Eighth Circuit: Exhaustion of Administrative Remedies Is Not Required Where ERISA Plan Contains No Review Procedures & Accidental Heroin Overdose Is Not an “Intentionally Self-Inflicted Injury”

In Yates v. Symetra Life Insurance Company, No. 22-1093, __F.4th__, 2023 WL 2174840 (8th Cir. Feb. 23, 2023), the Eighth Circuit Court of Appeals addressed two questions: Is an ERISA plan participant required to exhaust administrative remedies where the written Plan document does not provide for or describe any appeal review procedures? Is an accidental heroin overdose subject to an “intentionally self-inflicted injury” exclusion in an accidental death and dismemberment (AD&D) policy. The court’s answer to both questions: No.

Plaintiff-Appellee Terri Yates sought accidental death benefits under an ERISA-governed benefit plan sponsored by her deceased husband’s former employer and insured by Defendant-Appellant Symetra Life Insurance Company. Sadly, Yates’ husband died from a heroin overdose. Yates submitted a claim for accidental death benefits to Symetra which Symetra denied on the basis of a policy exclusion for losses caused by “intentionally self-inflicted injury, whi[le] sane.” The denial letter stated that Yates could request a review of the decision by submitting a written request within 60 days of her receipt of the letter. It outlined an internal review process and informed Yates she had the right to file a civil action under ERISA after she completed Symetra’s review process. However, the written Plan documents make no mention of this review process or describe any appeal procedures to follow after a denial of benefits. Yates did not appeal to Symetra and instead brought a breach of contract suit in Missouri state court. Following Symetra’s removal of the case to federal court, Yates amended her complaint to bring a denial-of-benefits claim under ERISA Section 502(a)(1)(B). The court granted Symetra summary judgment on the basis that Yates did not exhaust the administrative remedies described in the denial letter. After Yates moved to alter or amend the judgment, the district court reversed course and found that Yates was not required to exhaust administrative remedies and that Symetra’s denial of AD&D benefits was erroneous. The district court granted summary judgment to Yates and Symetra appealed.
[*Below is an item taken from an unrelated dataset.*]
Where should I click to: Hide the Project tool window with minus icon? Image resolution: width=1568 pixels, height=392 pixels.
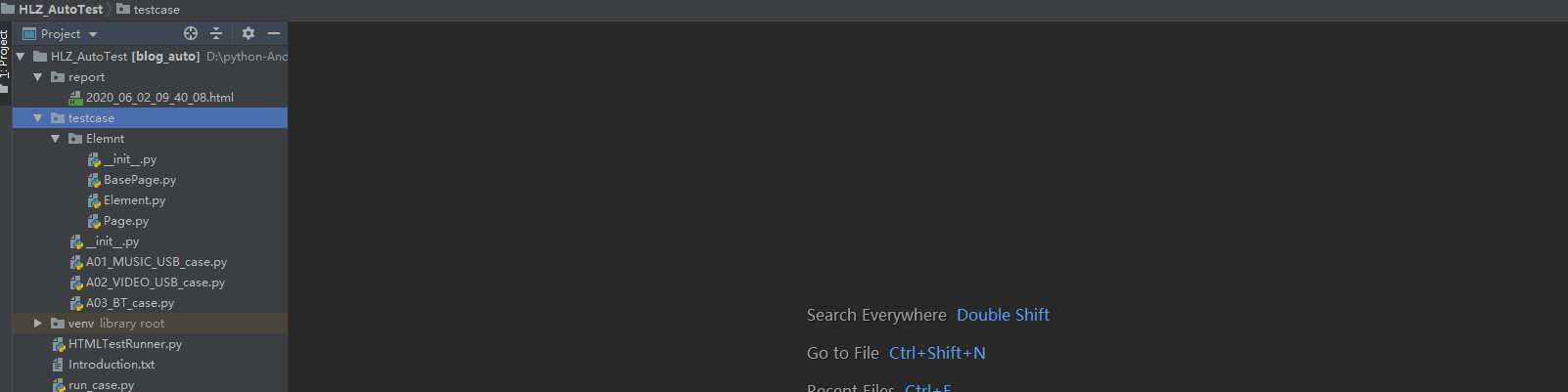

The court first held that an ERISA plan participant is not required to exhaust administrative remedies before filing suit when the written plan documents are silent on any review process or administrative remedies. The court offered several reasons supporting this conclusion. First, the court’s past cases requiring exhaustion of administrative remedies have been premised on the remedies expressly prescribed by the written plan documents. Second, the Sixth Circuit recently came to the same conclusion in Wallace v. Oakwood Healthcare, Inc., 954 F.3d 879 (6th Cir. 2020), where the court observed that one of ERISA’s central goals is for plan beneficiaries to learn their rights and obligations by examining their written plan documents. Third, in ERISA courts are to enforce the terms of written plan documents. The court will not impose a requirement on Yates that is not in the Plan. Lastly, the court’s conclusion aligns with ERISA’s implementing regulations which require that ERISA plans establish and maintain reasonable procedures governing the appeal of adverse benefit determinations. The Plan documents here do not satisfy the regulations. As a result, a participant whose claim has been denied is deemed to have exhausted administrative remedies.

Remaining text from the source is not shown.